In response to a three-year Newsday investigation which found Long Island real-estate agents' widespread unequal treatment against Hispanic, Asian, and black homebuyers, Assemblywoman Michaelle C. Solages, the first person of Haitian descent elected to the New York State Legislature, issued the following statement:
As one of the few legislators of color in the region, I believe it is important to recognize and discuss the deeply entrenched problem of segregation on Long Island which has recently been brought to the forefront of political discourse. This is an issue that particularly affects my district and its residents. This is not just a matter of housing, but rather the subjugation of generations of people of color to poorer health outcomes, educational disadvantages, economic underdevelopment, loss of generational wealth and decades of environmental injustice.

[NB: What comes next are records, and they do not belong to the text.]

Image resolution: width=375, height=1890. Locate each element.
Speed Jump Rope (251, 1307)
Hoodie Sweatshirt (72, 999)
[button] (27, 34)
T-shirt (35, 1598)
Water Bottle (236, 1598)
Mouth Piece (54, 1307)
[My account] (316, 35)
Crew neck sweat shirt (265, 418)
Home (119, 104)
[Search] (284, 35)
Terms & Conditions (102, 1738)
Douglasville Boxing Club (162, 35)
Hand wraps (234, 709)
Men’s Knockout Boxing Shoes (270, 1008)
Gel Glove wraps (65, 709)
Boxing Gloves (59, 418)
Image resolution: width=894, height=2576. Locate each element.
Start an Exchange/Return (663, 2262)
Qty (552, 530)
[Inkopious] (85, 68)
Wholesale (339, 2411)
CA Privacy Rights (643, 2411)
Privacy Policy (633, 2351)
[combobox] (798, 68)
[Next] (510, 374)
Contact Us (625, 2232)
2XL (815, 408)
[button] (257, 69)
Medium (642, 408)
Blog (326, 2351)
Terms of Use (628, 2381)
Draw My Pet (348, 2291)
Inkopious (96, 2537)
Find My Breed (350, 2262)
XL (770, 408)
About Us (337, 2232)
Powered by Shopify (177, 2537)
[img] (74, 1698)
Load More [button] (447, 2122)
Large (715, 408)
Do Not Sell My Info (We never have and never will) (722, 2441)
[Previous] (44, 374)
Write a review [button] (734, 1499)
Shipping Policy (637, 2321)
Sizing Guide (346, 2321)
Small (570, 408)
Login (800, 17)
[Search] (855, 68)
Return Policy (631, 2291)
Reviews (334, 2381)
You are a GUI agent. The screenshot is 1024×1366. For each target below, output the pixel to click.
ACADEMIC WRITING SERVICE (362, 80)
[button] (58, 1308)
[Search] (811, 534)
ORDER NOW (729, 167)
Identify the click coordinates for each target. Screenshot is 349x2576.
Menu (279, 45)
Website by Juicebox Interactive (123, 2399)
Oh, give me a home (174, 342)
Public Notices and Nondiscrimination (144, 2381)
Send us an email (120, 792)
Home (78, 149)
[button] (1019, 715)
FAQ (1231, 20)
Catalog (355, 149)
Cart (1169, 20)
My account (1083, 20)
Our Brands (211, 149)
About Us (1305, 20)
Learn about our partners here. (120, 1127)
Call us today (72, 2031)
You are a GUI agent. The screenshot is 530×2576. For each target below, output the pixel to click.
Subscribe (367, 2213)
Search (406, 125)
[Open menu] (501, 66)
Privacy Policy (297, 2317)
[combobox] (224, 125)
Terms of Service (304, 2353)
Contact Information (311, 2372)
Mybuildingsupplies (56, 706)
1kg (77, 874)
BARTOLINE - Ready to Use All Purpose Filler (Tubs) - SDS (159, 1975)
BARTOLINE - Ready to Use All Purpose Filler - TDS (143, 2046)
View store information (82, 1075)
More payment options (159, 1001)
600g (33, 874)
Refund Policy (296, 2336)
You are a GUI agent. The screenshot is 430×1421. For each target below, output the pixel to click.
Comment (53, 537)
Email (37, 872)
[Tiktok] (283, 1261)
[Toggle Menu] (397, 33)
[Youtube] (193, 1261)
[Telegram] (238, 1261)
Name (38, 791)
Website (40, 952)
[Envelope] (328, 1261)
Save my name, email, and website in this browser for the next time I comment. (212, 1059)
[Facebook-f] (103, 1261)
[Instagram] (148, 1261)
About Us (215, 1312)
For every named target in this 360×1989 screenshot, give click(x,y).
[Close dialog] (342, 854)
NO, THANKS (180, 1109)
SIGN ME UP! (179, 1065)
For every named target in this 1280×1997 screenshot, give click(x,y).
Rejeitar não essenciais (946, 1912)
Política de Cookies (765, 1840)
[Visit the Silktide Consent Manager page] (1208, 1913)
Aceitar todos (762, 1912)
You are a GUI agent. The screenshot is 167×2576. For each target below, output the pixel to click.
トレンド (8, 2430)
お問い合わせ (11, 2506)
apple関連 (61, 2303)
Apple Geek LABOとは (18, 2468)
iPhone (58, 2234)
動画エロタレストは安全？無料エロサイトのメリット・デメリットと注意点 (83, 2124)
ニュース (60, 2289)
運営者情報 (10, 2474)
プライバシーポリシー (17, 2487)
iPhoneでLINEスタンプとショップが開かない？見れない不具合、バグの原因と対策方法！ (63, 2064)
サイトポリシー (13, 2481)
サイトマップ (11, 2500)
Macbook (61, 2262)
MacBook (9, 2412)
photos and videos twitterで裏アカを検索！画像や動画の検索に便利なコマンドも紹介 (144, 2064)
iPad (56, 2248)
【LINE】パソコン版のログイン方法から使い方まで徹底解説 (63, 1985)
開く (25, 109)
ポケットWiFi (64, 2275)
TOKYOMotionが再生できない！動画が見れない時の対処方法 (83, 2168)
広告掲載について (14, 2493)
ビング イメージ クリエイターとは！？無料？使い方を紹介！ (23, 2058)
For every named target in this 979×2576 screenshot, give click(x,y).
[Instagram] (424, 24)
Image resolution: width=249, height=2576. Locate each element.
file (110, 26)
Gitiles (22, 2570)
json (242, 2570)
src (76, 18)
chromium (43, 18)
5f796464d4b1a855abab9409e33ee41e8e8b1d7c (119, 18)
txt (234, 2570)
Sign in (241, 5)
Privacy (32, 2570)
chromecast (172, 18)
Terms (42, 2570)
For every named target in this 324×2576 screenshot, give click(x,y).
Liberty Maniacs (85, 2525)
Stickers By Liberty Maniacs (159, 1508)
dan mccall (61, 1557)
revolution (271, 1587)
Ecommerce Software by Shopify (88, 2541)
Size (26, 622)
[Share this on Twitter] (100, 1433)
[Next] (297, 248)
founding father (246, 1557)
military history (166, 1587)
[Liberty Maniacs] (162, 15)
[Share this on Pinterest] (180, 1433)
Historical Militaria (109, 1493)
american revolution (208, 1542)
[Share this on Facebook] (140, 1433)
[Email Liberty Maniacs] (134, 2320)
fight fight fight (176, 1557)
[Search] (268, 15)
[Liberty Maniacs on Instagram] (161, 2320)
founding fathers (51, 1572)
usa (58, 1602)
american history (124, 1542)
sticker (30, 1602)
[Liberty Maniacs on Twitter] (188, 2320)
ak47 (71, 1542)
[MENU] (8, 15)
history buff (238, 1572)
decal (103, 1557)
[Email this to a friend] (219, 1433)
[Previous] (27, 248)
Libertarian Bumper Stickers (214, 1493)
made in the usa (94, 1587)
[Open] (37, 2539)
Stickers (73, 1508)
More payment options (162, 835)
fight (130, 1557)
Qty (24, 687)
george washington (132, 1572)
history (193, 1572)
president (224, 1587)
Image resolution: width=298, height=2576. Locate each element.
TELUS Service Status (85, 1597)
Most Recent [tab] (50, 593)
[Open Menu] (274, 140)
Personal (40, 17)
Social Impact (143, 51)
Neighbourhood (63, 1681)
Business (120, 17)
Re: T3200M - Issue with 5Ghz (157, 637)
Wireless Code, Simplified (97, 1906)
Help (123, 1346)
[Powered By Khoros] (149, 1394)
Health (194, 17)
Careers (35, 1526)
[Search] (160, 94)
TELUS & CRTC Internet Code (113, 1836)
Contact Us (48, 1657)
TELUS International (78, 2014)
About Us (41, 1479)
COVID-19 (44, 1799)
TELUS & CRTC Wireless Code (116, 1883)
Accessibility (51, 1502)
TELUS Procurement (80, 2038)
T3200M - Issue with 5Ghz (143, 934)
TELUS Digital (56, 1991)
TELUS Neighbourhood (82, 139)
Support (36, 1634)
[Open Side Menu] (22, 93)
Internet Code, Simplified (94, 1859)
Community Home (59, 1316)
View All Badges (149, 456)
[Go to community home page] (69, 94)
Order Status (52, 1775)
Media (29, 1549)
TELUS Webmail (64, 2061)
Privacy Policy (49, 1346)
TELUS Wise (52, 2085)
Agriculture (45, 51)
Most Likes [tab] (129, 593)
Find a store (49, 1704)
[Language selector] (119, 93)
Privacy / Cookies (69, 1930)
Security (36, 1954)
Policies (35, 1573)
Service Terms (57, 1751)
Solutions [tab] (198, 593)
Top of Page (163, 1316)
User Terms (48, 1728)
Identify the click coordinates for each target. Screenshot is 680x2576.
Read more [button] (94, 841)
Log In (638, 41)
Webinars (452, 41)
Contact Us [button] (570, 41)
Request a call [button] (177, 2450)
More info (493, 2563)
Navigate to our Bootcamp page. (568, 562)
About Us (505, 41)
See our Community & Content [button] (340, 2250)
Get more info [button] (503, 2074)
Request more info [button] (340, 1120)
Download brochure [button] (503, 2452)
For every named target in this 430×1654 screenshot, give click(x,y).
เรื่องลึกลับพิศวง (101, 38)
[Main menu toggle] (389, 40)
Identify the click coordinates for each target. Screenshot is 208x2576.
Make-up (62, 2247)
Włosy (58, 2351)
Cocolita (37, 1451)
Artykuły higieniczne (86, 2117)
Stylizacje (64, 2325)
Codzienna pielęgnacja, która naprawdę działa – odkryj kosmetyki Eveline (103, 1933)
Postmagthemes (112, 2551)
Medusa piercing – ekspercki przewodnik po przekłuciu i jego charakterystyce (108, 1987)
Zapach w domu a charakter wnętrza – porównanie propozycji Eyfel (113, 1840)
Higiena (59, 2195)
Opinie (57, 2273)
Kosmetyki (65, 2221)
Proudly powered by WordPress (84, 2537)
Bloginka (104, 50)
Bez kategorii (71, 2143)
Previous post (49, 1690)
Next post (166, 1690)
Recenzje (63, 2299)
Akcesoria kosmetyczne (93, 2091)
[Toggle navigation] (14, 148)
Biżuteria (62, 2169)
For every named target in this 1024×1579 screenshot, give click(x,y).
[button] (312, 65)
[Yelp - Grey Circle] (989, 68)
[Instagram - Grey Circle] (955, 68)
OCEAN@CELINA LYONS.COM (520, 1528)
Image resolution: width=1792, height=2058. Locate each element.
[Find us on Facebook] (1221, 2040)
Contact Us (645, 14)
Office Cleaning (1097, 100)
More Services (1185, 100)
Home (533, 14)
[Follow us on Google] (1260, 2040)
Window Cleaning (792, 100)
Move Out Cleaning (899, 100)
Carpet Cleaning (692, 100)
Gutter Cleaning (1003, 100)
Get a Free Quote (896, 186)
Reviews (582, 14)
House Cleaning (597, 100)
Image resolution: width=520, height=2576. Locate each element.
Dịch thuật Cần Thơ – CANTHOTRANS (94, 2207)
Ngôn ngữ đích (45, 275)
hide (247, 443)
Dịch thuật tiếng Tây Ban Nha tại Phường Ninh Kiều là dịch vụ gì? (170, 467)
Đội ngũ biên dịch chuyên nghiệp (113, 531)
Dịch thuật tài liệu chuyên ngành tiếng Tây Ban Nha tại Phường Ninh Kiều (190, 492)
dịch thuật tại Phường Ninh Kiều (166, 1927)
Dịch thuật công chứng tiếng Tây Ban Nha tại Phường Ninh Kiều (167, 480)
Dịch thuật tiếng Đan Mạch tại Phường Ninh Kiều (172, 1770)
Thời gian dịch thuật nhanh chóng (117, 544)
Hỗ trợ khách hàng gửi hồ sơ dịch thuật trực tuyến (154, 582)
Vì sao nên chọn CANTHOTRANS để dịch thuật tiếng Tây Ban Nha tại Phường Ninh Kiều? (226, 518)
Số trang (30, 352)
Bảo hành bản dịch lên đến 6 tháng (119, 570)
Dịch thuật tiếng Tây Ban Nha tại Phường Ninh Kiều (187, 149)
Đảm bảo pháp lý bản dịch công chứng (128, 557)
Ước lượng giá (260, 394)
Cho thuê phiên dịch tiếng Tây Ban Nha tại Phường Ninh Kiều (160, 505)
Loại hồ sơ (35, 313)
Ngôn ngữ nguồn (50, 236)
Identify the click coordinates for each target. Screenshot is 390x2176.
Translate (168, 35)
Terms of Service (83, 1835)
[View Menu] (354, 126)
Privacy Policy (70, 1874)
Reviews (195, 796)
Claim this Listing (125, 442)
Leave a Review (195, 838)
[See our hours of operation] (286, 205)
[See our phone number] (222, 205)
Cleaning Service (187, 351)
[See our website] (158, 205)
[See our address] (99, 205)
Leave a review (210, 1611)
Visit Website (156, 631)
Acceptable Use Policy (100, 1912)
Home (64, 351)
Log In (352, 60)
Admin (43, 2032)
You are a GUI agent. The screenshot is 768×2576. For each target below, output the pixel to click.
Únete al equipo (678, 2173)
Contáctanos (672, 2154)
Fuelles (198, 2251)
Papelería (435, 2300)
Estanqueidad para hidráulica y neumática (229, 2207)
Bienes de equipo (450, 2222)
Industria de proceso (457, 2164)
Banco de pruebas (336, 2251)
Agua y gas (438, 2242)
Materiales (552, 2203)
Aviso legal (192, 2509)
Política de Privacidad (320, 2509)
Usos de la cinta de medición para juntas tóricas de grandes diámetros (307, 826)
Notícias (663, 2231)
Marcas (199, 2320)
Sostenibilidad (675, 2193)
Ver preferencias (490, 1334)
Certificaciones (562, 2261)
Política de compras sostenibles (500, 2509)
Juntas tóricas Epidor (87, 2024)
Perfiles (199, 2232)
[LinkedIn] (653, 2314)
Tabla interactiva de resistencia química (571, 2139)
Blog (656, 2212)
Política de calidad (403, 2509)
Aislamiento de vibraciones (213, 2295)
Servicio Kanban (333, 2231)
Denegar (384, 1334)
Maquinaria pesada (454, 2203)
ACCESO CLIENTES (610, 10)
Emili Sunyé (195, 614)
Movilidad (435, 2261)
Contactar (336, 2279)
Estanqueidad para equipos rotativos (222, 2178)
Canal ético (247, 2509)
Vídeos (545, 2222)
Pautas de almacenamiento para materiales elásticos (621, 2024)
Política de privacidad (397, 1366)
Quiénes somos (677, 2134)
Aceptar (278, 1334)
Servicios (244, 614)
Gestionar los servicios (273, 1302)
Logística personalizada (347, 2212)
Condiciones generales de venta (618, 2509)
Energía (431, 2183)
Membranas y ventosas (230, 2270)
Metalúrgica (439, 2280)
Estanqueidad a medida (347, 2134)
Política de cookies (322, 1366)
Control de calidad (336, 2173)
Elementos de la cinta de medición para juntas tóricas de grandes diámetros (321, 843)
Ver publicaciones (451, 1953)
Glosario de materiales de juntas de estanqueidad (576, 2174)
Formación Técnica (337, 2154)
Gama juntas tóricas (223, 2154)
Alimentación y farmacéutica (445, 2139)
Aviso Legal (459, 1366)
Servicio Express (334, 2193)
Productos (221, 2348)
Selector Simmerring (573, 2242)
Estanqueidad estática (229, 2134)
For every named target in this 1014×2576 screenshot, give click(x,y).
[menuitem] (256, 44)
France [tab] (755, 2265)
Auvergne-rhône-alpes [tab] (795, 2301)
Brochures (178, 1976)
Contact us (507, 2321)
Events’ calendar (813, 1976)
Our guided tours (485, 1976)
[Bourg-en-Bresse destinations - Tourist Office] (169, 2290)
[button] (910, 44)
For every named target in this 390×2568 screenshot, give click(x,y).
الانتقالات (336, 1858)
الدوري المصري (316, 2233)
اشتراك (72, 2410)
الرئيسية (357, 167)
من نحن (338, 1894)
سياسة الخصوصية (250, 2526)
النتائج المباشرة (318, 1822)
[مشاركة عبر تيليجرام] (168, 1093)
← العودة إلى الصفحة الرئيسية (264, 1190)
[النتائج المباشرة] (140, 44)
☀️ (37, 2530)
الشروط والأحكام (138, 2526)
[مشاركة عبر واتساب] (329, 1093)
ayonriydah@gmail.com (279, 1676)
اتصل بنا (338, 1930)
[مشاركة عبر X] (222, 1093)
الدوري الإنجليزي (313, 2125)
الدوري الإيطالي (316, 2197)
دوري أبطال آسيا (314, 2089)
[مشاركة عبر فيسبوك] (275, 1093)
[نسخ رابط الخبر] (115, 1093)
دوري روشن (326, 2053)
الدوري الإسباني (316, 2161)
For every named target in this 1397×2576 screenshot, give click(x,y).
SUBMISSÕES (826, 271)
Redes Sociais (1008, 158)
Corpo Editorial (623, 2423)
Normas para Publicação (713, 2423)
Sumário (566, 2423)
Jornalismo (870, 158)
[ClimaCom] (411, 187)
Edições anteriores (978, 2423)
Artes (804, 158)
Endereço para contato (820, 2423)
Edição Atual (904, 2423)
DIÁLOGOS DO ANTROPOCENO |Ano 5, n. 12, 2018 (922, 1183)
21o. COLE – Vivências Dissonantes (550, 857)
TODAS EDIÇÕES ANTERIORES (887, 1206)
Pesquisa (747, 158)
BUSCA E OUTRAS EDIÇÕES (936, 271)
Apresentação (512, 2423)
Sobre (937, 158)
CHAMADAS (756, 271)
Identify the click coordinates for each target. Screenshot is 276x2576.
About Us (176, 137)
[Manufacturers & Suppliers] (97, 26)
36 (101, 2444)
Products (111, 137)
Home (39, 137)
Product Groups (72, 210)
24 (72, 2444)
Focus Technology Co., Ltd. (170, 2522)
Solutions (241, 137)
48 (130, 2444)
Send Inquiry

For many of us, this is not a new conversation but rather a conversation that has finally been given its due attention. Segregation in Long Island dates back as far as the 1950s, and in order to combat it, the state and the federal government must take action. We cannot leave it solely up to non-profits and journalists to expose incidents of housing discrimination and enforce anti-discrimination laws. We must be proactive in eliminating exclusionary zoning laws that prevent the creation and maintenance of affordable housing and that perpetuate segregation in our communities and schools.
First and foremost, I would like to thank Newsday for devoting resources to investigating the open secret of segregation in LI. Moreover, I am grateful that we have a State Attorney General, Letitia James, who is willing to thoroughly probe this matter and has initiated a community-oriented process for affected parties to air their grievances. While I am confident that the state will take the appropriate actions, the true onus is on the Town of Hempstead and Nassau County to present real solutions to address decades of inequities.
I refuse to let this be just another news headline. We must use this moment as a call to action. I hope to have a diversified conversation with pertinent stakeholders who do not see this simply as a moment to claim the limelight, but as a chance to enact lasting change for future generations of Long Islanders.